Ummi Gummi zählt zu den ältesten Kulturinitiativen Tirols. Aus der Not heraus geboren, versorgte der Verein den Bezirk Lienz ab Ende der 1970er mit Alternativkultur. Heute begeistert das Straßentheaterfestival Olala Einheimische wie Gäste.
Kurz vor Jan Anderson zur Gitarre griff, schaute der Reporter noch einmal auf die Uhr. „21.15 Uhr: Alle Regler standen auf Empfang, die letzten Vorbereitungen waren getroffen und der Megaevent konnte beginnen“, schrieb Markus Leitner in seiner Reportage „Rockgeschichte auf dem Lienzer Hauptplatz“ im Osttiroler Boten.
Er fasste in Worte, was mehr als 3.000 Leute am Lienzer Hauptplatz in Höchststimmung versetzt hatte – das Konzert der britischen Rockband Jethro Tull, die zu dieser Zeit Stadien füllte und auf einen Gig in die 10.000-Einwohner-Stadt Lienz gekommen war.
Als Erstes hatte Frontman Jan Anderson „Aqualung“ intoniert – eines der Lieblingslieder von Hans Mutschlechner. Für ihn und alle, die dieses Großereignis mitorganisiert hatten, war dieser 4. Juli 1993 ein Festtag. Jethro Tull feierte sein 25-jähriges Bühnenjubiläum und Ummi Gummi sein 15-jähriges Bestehen.
Die Vereinsmitglieder hatten bewiesen, dass Ummi Gummi keine Sternschnuppe war, sondern imstande, die größten internationalen Stars in die Provinz zu lotsen. „Das war von Anfang an unser stärkster Antrieb. Je größer der Widerstand, desto mehr wollten wir Anerkennung, desto mehr wollten wir uns behaupten, einen Platz haben in Lienz, in Osttirol“, sagt Mutschlechner im Rückblick.

===

# [IHRE AUFGABEN]
1/ Beantworten Sie anhand des Textauszugs über Ummi Gummi:
(a) Welchen Bezirk versorgte der Verein ab Ende der 1970er mit Alternativkultur?
(b) Wie viele Leute waren laut Textauszug beim Konzert am Lienzer Hauptplatz?
(c) Welches Stück stimmte der Frontman zuerst an?
2/ Führen Sie den Textauszug über Ummi Gummi im Anschluss an seinen letzten Satz weiter.

# [ROHDATEN]
===

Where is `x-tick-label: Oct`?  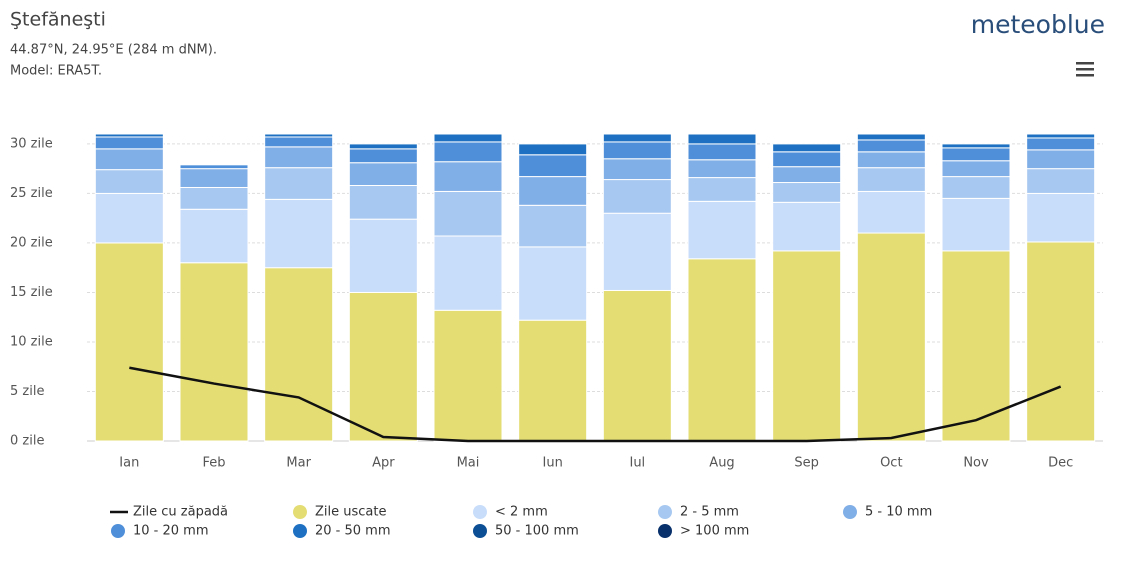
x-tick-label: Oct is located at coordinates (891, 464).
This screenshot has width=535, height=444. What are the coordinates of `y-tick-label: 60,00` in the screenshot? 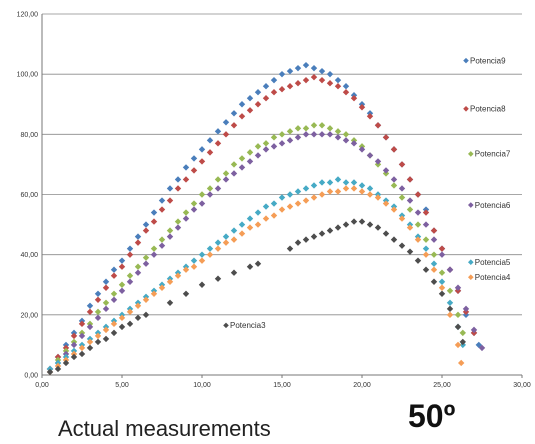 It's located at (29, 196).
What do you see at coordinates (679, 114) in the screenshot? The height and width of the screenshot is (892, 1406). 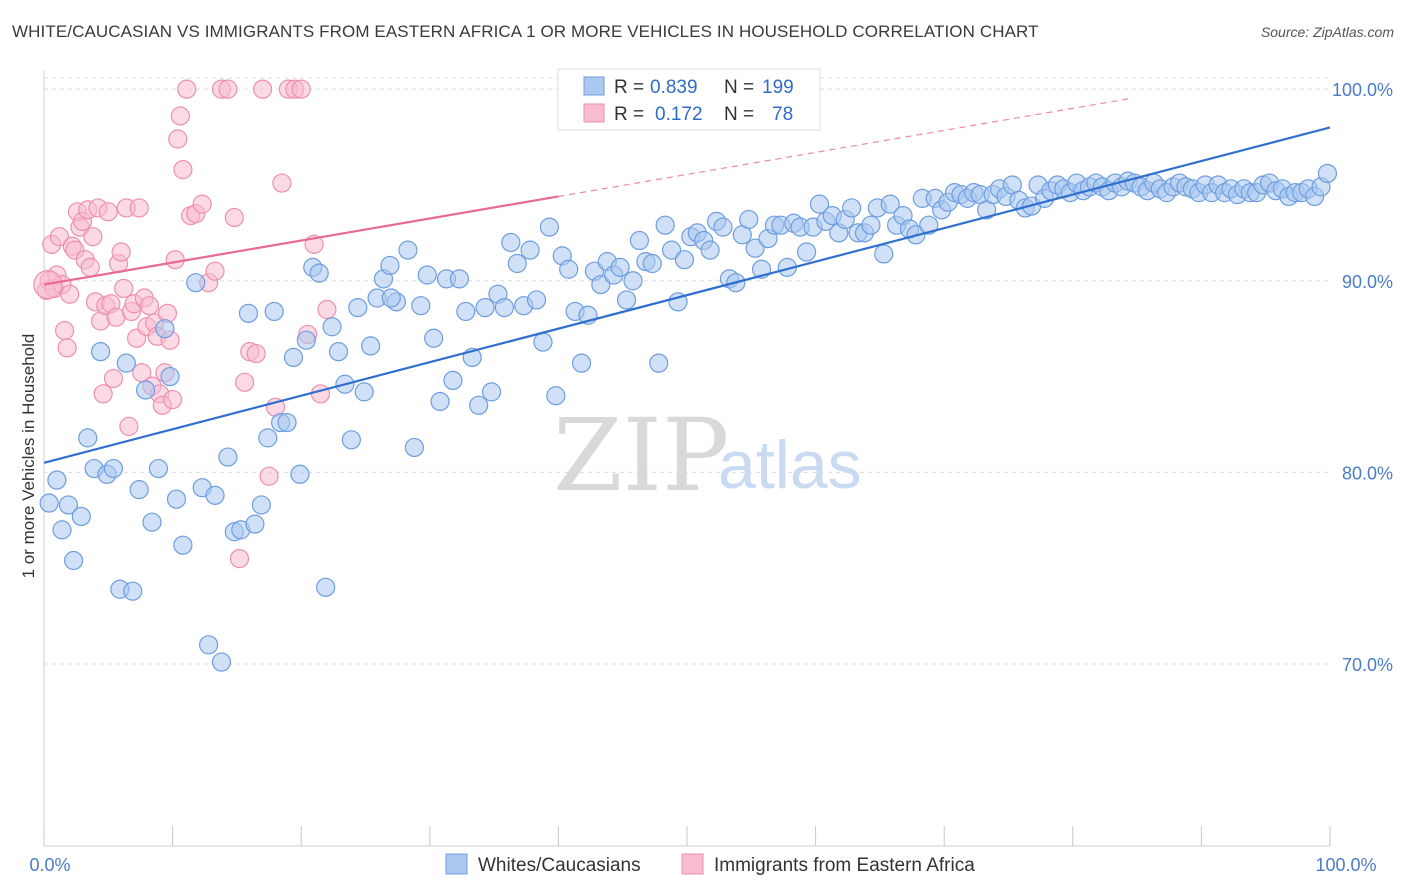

===

# [LÖSUNGEN]
1/
(a) Den Bezirk Lienz.
(b) Mehr als 3.000.
(c) „Aqualung“.

2/
Wer alles zu diesem Wir gehörte, lässt sich heute schwer an einzelnen Namen festmachen. Es waren viele. Lehrlinge, Gymnasiasten, Studierende, die nach Kunst und Kultur für junge Leute gierten, nach Räumen für Kommunikation, für den Austausch unter Gleichaltrigen. Um das zu erreichen, gründeten sie einen Verein, die erste Kulturinitiative Osttirols, eine der ersten Tirols. Seit 43 Jahren gibt es Ummi Gummi, seit 30 Jahren das Straßenfestival Olala. Hans Mutschlechner blieb eine Konstante, ist für die meisten das Gesicht von Ummi Gummi und „Mister Olala“.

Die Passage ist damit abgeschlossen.